И огород этот беспризорный обиходил Петр: стосковался, видать, шибко стосковался по крестьянскому делу.

А день все не кончался. Хоть и на осень повернуло солнце, но еще стояло лето, последние его ласковые, вобравшие все отпущенное им тепло денечки. И когда наладилась-таки, как и надумала еще утром, Ольга попроведать свой покос, увязался с нею и Петр.

Как за околицу вышли, он будто ошалел. То в горку бегом. То замрет на месте, задумается. Очнется, улыбнется Ольге виновато:

— Все не верю, все думаю, не во сне ли. Дерни-ка меня посильнее, Олюшка, — подставлял седеющую голову.

От вина давеча не захмелел, а теперь пьянехонек. Смотрела на него Ольга, и опять казалось ей, как сегодня раным-рано померещилось в дреме: будто и не были еще прожиты годы, будто пошли они, как когда-то, девки-парни, в лес. Во-он там, за ельником, Поля замешкалась где-то, на маслят, видно, набрела.

И тут же где-то, за сосенками, хоронится Ольгин миленок Вася, момент подкарауливает, чтобы потихоньку от других чмокнуть ее…

— Сю-юда! Олюшка! Ельнишные! Мно-ого! — и правда услышала она голос Васи, кинулась на зов, да опамятовалась: что это она, какой же Вася.

— Сю-да-а! — звал Петр.

— Иду-у! — откликнулась Ольга.

Пока дошла, он уже успел наломать полну рубаху ельничных грибов, уже посинеть успели срезы на ножках.

— Что это ты делаешь — не отстирается ведь, — кивнула Ольга на дорогую, припачканную соком грибов рубашку.

— А-а! — махнул Петр рукой, мол, до рубашки ли тут, когда богатство этакое.

Грибам не было краю. Только один островок срежут, от патриарха в огромной широкополой шляпе до мелюзги с пуговичку, глядь — опять целый мост на пути.

— Ммм… запах-то запах! — подносил Петр чуть не каждый гриб ко рту, будто тут же съесть его намеревался. — А ведь не везде, оказывается, растут-то они, большинство людей об таких грибах ельнишных и не слыхивали…

Потом майку снял, шелковую, в рубчик, не пожалел.

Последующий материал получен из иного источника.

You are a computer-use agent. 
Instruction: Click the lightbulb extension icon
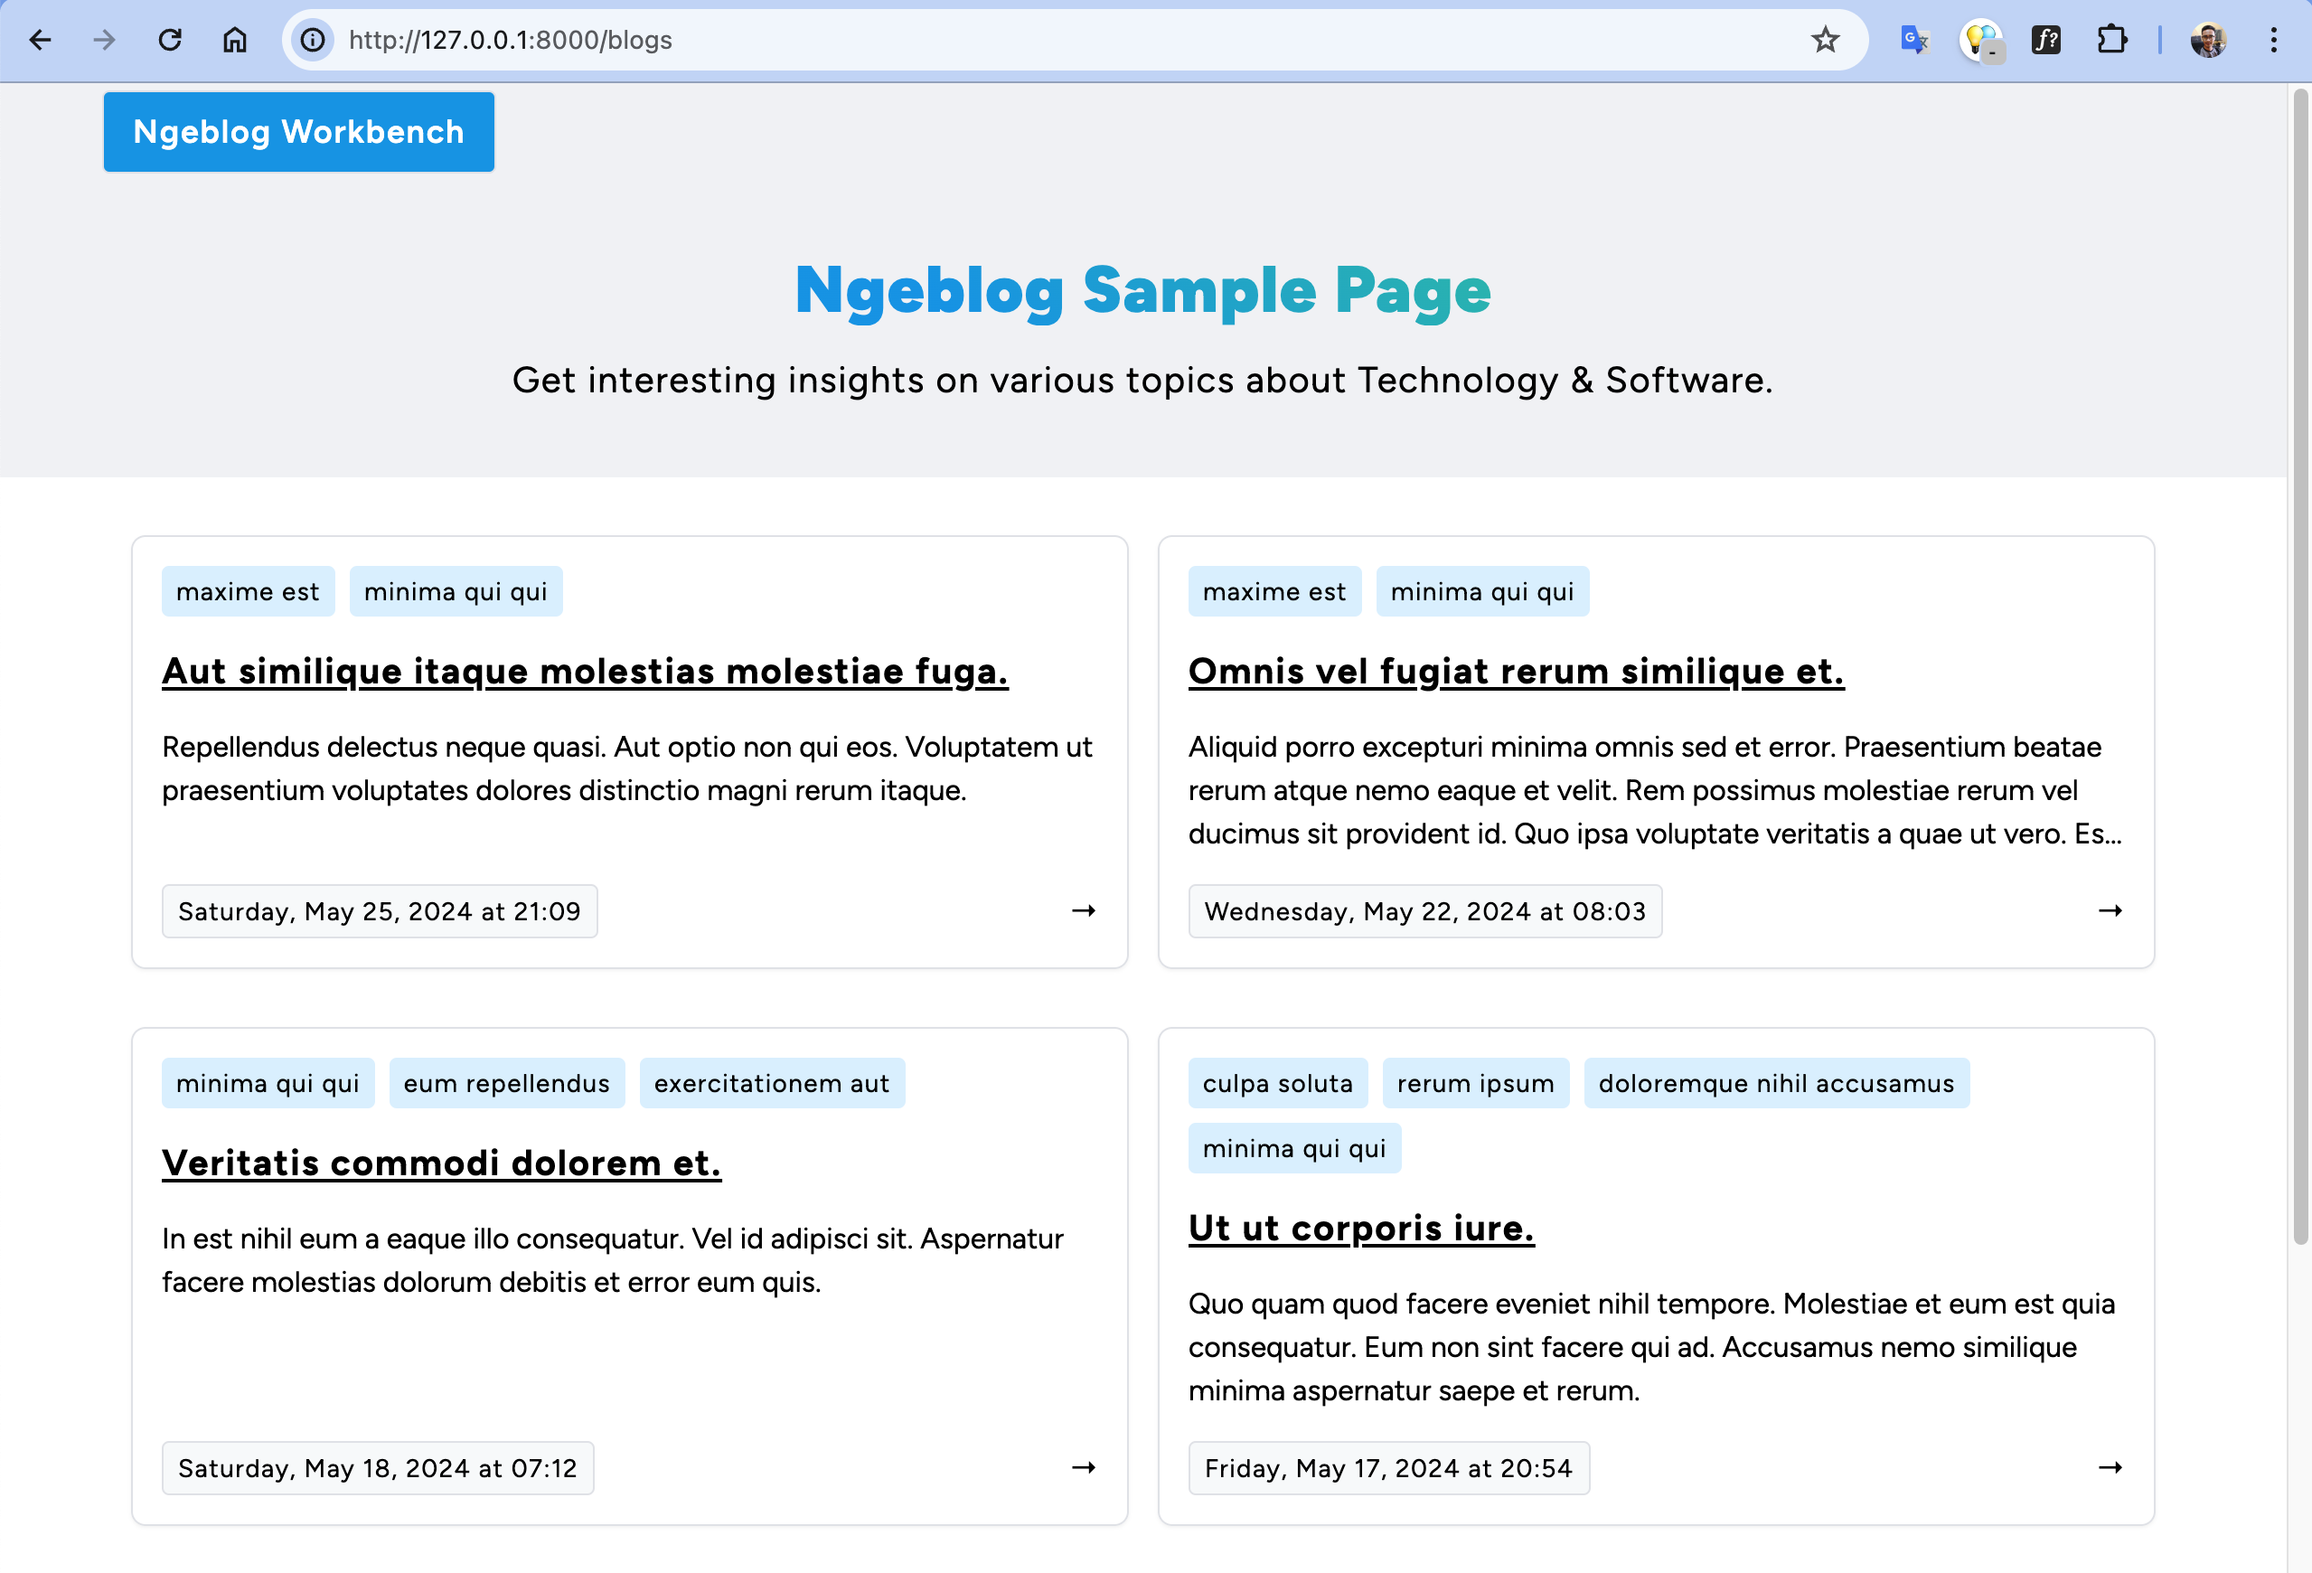point(1980,40)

Пиджак на голое тело накинул.

— Комары, смотри, заедят, дело к вечеру, — засмеялась Ольга.

— Нну! Разве это комары! — храбрился Петр, и опять был он похож, несмотря на седину в ежике, несмотря на бородку, на того парнишку Петьшу, что вечным хвостиком за ними, за старшими, бегал-гонялся.

— Ну, где покос-то твой? — спохватился, вспомнил наконец, зачем и в лес-то они пошли. — А то ведь не отпустят они нас, гаврики эти, — кивнул на желтеющие в траве низинки шляпки грибов ельничных. И, будто вернувшись в сегодня, добавил: — Мамка умела солить их…

И тогда увидела Ольга резкие — не по возрасту бы ему еще — морщинки у рта, шрам над бровью и другой, поменьше, как корявинка на щеке…

Кошенина подбыгала маленько, можно было грести — в копнах дойдет, коли дождь не пробрызнет. И опять любовалась Ольга, как он работал. Не забыл крестьянского ремесла: навильники поднимал над головой огромные да аккуратные и нес так ловко, что ни одна былинка не, скатится на стерню.